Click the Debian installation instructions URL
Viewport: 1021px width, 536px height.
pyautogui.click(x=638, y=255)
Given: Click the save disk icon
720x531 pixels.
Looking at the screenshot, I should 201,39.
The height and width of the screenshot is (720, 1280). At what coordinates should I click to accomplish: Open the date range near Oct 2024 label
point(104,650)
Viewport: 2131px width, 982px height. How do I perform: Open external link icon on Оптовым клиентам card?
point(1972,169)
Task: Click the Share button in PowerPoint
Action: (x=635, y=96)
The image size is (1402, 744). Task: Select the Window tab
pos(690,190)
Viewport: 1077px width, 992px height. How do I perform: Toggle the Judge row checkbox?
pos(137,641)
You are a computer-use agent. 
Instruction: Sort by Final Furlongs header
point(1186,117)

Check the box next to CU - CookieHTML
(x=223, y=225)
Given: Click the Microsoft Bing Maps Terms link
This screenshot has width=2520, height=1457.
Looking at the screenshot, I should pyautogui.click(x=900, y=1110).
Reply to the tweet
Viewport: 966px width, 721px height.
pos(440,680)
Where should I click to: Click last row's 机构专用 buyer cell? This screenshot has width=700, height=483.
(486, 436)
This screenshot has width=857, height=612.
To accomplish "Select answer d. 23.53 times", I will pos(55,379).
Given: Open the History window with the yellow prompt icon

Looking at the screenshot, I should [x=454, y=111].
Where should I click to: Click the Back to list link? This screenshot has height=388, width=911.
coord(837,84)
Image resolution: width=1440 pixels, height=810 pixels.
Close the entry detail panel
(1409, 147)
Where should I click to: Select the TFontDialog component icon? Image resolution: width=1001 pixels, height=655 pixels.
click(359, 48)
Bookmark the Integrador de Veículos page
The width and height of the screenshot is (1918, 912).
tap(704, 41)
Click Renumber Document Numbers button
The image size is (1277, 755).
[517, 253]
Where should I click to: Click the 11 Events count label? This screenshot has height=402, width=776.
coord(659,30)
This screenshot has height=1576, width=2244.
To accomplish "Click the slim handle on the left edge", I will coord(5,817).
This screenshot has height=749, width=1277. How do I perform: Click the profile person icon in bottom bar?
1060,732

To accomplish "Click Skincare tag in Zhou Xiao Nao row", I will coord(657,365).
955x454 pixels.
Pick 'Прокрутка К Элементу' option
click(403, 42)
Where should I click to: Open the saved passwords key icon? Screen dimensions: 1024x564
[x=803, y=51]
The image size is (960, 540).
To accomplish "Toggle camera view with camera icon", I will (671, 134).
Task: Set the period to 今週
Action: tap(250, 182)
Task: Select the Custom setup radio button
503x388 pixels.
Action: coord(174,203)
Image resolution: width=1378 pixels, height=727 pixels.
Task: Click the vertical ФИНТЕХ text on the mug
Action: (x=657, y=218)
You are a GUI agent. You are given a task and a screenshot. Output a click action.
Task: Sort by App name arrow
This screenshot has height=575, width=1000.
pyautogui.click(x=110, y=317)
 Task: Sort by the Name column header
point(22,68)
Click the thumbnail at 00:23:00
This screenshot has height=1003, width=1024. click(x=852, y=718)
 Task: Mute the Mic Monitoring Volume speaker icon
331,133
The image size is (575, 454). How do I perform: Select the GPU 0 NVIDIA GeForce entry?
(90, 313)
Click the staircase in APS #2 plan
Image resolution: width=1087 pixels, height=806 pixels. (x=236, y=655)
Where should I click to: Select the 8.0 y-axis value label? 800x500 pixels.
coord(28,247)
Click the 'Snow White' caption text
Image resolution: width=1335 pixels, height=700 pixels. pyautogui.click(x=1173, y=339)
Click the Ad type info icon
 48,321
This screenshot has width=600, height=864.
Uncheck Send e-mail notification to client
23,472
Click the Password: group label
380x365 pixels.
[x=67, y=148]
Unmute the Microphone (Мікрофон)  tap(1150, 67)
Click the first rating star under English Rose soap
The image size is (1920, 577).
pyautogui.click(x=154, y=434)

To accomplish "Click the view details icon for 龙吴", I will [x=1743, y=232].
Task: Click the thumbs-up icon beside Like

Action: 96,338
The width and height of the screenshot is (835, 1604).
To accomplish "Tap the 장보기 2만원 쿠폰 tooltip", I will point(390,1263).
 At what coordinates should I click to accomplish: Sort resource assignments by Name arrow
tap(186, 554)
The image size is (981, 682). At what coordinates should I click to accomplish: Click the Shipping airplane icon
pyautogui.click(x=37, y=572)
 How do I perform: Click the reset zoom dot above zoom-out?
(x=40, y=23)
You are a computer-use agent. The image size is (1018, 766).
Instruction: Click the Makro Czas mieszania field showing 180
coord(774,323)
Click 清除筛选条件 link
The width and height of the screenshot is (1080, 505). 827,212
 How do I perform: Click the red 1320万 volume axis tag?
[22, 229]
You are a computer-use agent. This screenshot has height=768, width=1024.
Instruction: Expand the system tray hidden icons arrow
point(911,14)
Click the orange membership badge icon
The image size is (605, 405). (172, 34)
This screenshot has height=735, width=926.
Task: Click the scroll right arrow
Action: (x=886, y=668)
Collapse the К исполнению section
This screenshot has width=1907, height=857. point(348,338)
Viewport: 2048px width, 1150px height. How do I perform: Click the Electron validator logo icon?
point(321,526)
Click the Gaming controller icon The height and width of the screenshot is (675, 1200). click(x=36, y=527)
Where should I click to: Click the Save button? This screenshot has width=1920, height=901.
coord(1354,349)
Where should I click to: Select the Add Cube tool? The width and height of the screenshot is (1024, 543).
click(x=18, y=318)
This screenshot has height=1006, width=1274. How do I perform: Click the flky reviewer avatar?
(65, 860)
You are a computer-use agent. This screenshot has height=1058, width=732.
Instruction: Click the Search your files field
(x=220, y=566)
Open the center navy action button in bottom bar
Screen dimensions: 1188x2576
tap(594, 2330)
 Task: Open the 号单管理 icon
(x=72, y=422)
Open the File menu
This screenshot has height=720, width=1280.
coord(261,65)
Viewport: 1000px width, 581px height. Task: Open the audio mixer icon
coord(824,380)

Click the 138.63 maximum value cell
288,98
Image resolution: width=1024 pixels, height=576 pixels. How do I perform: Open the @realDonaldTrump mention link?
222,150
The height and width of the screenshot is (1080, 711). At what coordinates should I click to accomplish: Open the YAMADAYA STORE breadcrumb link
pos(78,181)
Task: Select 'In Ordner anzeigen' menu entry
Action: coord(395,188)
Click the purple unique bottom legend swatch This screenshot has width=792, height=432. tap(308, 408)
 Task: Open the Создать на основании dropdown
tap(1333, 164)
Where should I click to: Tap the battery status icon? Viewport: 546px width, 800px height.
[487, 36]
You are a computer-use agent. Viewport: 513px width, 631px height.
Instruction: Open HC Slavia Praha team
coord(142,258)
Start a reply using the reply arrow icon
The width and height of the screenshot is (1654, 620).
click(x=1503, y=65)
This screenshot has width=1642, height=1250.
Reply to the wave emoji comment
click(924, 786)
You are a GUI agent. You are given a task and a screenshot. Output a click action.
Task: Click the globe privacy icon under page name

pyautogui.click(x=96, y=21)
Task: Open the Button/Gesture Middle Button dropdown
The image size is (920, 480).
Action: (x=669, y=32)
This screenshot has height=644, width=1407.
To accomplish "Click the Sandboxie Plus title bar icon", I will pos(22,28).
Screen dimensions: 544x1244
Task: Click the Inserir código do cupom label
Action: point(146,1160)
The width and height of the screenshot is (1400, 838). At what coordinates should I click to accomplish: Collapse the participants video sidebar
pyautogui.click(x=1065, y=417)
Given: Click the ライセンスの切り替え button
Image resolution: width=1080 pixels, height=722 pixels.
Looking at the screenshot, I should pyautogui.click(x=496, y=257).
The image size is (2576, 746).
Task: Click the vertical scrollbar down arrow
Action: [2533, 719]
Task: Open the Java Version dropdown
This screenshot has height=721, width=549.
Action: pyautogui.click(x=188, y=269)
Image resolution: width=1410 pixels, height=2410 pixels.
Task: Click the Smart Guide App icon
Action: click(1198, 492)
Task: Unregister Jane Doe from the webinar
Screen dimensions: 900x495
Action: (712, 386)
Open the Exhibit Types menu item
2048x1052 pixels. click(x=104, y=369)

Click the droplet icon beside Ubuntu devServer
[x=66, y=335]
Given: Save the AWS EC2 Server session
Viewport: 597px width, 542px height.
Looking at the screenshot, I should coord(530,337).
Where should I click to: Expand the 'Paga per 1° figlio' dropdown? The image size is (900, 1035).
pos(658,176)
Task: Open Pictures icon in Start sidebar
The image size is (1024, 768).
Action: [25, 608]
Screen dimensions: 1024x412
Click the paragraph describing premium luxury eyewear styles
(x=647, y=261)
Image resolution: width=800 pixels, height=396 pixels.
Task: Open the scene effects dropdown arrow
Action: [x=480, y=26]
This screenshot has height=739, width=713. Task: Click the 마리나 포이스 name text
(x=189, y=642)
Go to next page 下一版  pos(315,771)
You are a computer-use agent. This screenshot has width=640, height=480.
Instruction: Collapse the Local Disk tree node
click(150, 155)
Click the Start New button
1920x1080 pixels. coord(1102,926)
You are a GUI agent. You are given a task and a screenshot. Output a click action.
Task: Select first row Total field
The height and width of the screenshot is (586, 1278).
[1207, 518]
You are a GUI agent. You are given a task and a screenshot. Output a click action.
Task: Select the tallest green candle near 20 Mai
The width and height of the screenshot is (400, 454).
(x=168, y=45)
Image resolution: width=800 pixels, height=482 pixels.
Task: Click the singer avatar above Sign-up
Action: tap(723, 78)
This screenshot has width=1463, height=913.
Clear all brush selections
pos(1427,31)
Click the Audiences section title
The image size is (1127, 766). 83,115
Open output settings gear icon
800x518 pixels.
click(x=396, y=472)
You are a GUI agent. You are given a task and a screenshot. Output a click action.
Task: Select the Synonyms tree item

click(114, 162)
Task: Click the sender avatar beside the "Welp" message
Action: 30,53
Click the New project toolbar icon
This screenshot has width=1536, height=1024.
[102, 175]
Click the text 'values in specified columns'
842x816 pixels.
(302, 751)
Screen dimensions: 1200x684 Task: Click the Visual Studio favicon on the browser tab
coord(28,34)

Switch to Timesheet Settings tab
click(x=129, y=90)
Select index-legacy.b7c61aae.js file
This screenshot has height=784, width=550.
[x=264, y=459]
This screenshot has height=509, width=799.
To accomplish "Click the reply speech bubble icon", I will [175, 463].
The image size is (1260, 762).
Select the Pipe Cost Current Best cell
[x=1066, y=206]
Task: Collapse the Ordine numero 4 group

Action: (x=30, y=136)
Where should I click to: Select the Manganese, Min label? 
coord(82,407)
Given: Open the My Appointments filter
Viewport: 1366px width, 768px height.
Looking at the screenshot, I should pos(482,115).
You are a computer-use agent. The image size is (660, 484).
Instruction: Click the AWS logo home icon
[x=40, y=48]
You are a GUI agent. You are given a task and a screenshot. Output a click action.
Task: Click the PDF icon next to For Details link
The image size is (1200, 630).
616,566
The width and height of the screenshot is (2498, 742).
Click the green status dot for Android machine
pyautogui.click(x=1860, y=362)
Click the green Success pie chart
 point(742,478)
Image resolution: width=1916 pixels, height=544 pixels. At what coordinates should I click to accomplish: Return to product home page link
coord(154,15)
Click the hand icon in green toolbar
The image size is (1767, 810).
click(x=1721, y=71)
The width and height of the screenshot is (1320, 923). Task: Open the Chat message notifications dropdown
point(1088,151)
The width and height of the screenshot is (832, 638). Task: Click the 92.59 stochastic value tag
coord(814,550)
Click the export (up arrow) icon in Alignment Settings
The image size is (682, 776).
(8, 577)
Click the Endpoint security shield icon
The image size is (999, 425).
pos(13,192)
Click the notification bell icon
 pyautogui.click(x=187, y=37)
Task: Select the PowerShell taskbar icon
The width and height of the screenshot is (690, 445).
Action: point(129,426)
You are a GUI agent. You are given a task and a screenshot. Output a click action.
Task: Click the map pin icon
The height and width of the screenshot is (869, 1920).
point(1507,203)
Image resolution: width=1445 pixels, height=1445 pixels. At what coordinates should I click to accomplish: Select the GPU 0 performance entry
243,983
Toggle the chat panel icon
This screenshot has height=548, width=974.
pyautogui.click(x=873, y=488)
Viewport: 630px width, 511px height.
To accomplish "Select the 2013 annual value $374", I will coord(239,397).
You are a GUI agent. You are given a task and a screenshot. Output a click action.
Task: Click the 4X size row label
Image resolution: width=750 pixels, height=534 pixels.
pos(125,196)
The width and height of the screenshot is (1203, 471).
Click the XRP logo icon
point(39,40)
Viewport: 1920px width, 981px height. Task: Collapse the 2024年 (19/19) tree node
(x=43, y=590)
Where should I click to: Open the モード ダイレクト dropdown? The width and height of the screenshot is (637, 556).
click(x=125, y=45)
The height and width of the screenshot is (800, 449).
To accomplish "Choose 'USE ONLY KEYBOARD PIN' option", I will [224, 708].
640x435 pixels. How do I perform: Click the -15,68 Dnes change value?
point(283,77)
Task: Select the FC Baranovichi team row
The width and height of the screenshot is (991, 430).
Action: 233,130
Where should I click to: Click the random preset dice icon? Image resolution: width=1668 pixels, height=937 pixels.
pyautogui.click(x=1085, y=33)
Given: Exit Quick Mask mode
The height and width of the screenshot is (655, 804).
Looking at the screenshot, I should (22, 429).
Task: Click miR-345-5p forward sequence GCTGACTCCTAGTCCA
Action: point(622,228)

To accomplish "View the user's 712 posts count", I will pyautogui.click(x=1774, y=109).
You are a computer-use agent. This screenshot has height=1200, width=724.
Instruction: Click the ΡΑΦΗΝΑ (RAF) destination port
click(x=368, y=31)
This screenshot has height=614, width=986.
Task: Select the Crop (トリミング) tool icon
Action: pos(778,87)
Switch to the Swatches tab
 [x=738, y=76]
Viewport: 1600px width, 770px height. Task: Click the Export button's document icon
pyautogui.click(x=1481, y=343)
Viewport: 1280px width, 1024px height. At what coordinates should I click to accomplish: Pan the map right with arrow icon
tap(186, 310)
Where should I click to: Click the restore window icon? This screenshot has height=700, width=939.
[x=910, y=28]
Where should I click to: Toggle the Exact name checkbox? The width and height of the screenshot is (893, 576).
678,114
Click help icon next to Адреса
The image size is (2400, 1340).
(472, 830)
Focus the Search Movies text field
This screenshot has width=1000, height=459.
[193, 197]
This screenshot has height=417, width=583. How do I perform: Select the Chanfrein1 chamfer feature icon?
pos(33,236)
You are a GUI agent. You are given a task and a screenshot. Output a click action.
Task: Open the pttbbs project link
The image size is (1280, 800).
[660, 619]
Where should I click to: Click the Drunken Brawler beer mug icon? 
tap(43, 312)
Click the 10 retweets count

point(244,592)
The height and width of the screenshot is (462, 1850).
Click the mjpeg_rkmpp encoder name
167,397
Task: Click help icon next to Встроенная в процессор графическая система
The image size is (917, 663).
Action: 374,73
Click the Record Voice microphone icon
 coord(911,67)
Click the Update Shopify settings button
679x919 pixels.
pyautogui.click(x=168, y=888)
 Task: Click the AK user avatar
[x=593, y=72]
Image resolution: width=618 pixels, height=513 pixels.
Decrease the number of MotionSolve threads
============
Whenever a line above holds the word "first", include it in your count, and report nothing but that count.

2